Selected extract:
Study after study seems to confirm the Mediterranean diet as being best for heart health, something many doctors recommend. “We can all benefit from a heart-healthy dietary pattern regardless of stage of life, and it is possible to design one that is consistent with personal preferences, lifestyles and cultural customs. It does not need to be complicated, time consuming, expensive or unappealing,” says Alice H. Lichtenstein, D.Sc., FAHA, senior scientist and director of the Cardiovascular Nutrition Team at the Jean Mayer USDA Human Nutrition Research Center on Aging at Tufts University in Boston.
“The standard American diet is full of refined, processed foods, and these types of foods significantly contribute to high cholesterol levels,” says Dr. Joshua Septimus, associate professor of clinical medicine and medical director of Houston Methodist Primary Care Group Same Day Clinics. “These are the foods you find in the inside aisles of grocery stores, such as packaged goods, frozen meals (although frozen fruit and veggies are fine!) and commercially baked snacks, as well as things like bacon and cured meats,” says Dr. Septimus, who recommends a diet focused on whole foods such as vegetables, fruits and unprocessed meats.

Raw data:

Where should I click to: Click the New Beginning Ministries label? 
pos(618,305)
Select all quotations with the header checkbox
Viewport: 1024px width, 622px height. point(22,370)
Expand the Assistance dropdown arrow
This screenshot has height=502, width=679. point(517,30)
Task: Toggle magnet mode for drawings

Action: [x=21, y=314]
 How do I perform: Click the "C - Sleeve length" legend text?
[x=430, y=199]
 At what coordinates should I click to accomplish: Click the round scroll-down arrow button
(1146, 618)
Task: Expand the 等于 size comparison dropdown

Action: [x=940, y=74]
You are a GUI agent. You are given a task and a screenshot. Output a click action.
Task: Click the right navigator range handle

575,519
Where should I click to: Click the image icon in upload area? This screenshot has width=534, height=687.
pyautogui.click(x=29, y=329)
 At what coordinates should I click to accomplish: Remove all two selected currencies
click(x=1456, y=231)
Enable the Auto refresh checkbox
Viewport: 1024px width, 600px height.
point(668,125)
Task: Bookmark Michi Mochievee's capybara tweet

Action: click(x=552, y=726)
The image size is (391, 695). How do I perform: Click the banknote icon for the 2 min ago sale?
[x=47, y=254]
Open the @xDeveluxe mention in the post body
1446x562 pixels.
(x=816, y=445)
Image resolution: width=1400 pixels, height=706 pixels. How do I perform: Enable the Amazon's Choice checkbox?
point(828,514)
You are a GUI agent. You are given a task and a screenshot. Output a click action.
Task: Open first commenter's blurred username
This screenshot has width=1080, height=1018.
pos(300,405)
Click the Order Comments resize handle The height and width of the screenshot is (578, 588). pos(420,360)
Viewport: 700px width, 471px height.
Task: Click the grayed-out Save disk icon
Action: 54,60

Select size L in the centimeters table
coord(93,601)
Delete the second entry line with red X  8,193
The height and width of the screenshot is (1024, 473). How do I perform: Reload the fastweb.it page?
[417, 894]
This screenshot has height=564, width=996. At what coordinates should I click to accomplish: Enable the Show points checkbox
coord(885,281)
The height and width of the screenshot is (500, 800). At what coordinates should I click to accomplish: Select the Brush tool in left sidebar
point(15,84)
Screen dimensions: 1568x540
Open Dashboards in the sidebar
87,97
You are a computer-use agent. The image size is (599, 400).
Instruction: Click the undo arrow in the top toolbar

Brief A:
In the passage on heart-healthy eating, which diet does the text say study after study seems to confirm as best for heart health?
Brief B:
Go on with the passage on heart-healthy eating, starting after its last sentence.

Exercise answer A:
The Mediterranean diet.

Exercise answer B:
According to the CDC, smoking is responsible for 480,000 deaths annually, including deaths related to second-hand smoke. Aside from being absolutely terrible for your overall health, smoking helps raise LDL cholesterol and makes it stickier, and therefore more dangerous. Smokers are also two to four times more likely to have a stroke compared to non-smokers. While smokers are generally aware that the habit is bad for their lungs, doctors are worried that many smokers aren’t aware of the connection between smoking and heart disease.
“We know that smoking is a risk factor for cardiovascular disease and that cessation leads to decreases in cardiovascular disease and the risk of death,” says Dr. Mayank Sardana, a cardiac electrophysiology fellow at the University of California San Francisco School of Medicine. “But only a minority of smokers are receiving counseling in cardiology clinics and assistance in trying to quit.”
“My experience has been that for cardiologists, tobacco has sort of been the forgotten risk factor,” said Dr. Nancy Rigotti, a professor of medicine and internist at Harvard Medical School and Massachusetts General Hospital.
Being obese or overweight carries many health risks, not least the increased risk of high LDL cholesterol. “Excess body fat has serious consequences for health. It’ associated with high levels of LDL (‘bad’) cholesterol and triglycerides and low levels of HDL (‘good’) cholesterol,” says Harvard Health. “It impairs the body’s responsiveness to insulin, raising blood sugar and insulin levels. Excess body fat contributes to major causes of death and disability, including heart attacks, strokes, high blood pressure, cancer, diabetes, osteoarthritis, fatty liver, and depression.”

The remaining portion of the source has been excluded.